第四节 刘文秀领兵入川
永历帝移居昆明以后,李定国、刘文秀仍然希望孙可望能够以大局为重,摒弃前嫌,共图兴复。从刘文秀统兵北上四川可以证明他们没有料到孙可望为了恢复自己独揽大权的地位会不惜动用武力大打内战。刘文秀既受封为蜀王,立即着手部署恢复四川。1656年(永历十年、顺治十三年)春天,刘文秀派部将威宁伯高承恩统兵五千由云南进入四川雅州(今雅安)[62]。大约在同时,归他调遣的另一支主力由征虏左将军祁三升任总理全川军务,会同援剿后将军狄三品、平虏营总兵杨威、怀远营总兵贺天云、监理重庆屯田总兵郑守豹等统率兵马进至嘉定府(府治在乐山)[63]。

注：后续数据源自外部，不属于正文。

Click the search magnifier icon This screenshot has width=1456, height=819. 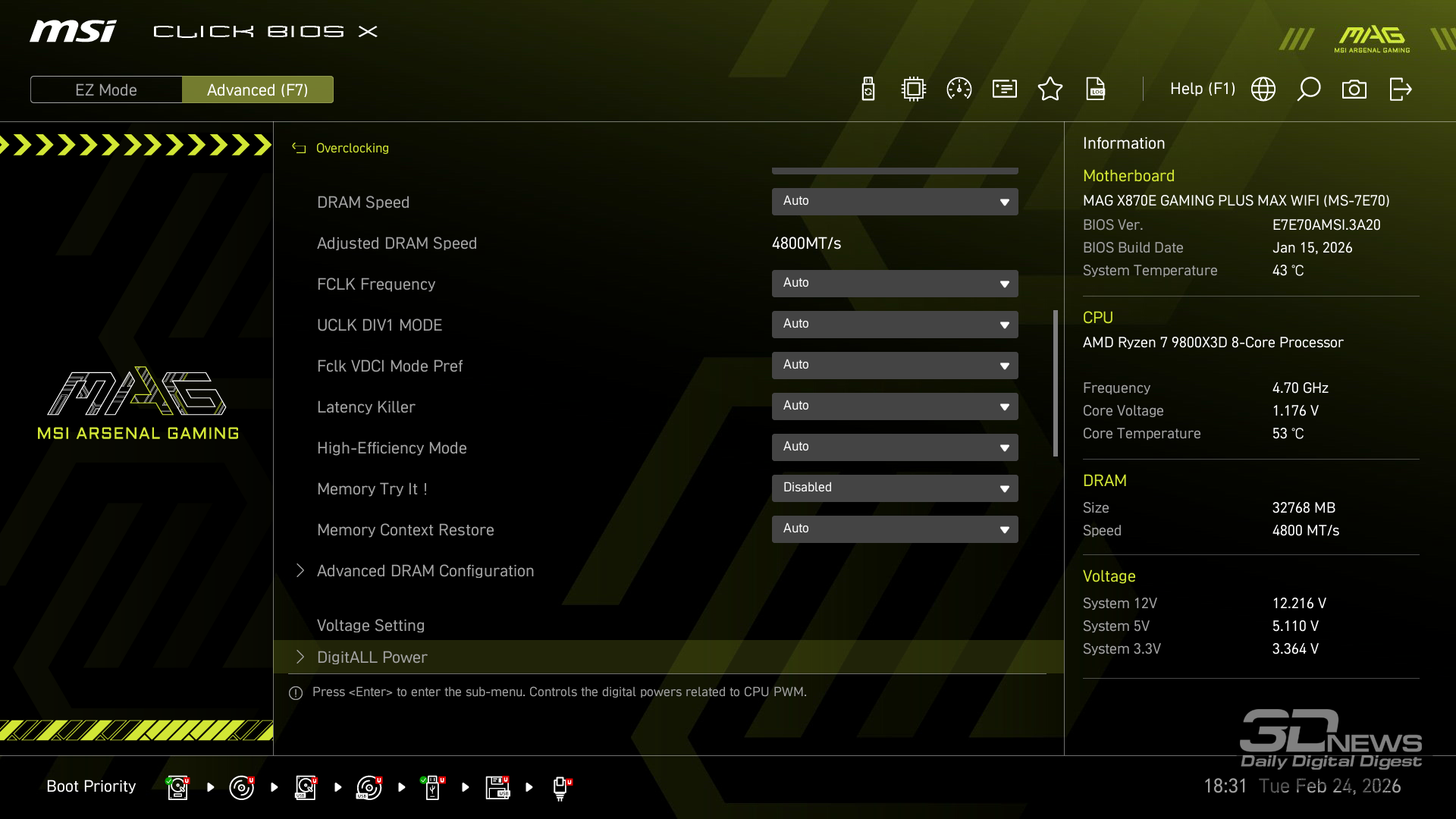[x=1309, y=89]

九月,刘文秀取道建昌(今四川西昌市)、黎州(在今四川汉源县北)、雅州到达洪雅县(属嘉定府),在该县境内的千秋坪建立帅府。在这里刘文秀撰写了《天生城碑记》,其中说:“永历十年,岁在丙申,圣天子厪宸虑,推毂命予秉钺专征,剪桐蜀土,为根本之地。期于水陆分道,力恢陕、豫,略定中原。”[64]可见,这次进军四川是永历朝廷移入云南以后做出的一项重大的军事部署。刘文秀领兵经营四川,有其特定的时代背景。永历帝在李定国、刘文秀等人的拥戴下虽然基本上稳定了云南地区的统治,贵州和湖南西部却控制在孙可望手中,要打开局面只有两种选择,一是东出广西、广东,一是北上四川。东进两广,意味着由李定国统兵出征,这在当时滇、黔对峙的情况下,永历君臣是不敢贸然行事的;剩下的一条路就只能是由蜀王刘文秀出马经营四川了。拨归刘文秀指挥入川的祁三升、狄三品、杨武都是南明著名的将领[65],兵员有数万当属可信。然而,刘文秀开辟西南抗清第二战场的行动能否成功,又要受到客观条件很大的限制。首先,他入川后的驻节地不能离云南太远,以免孙可望一旦反戈内向,救援不及;其次,他率领大军入川必须选择社会生产破坏较小,基本上能够就地解决粮饷的地区;第三,只有在立足已定,并且没有后顾之忧的前提下,才能逐步向成都、重庆一带推进,实现把四川经营为北攻保宁(阆中),东联夔东十三家出战湖北的战略设想。后来的事实证明,孙可望心怀不轨,蓄意犯滇,迫使永历朝廷召回刘文秀和他带领的主力,经营四川收到的效果相当有限,从战略上说是半途而废。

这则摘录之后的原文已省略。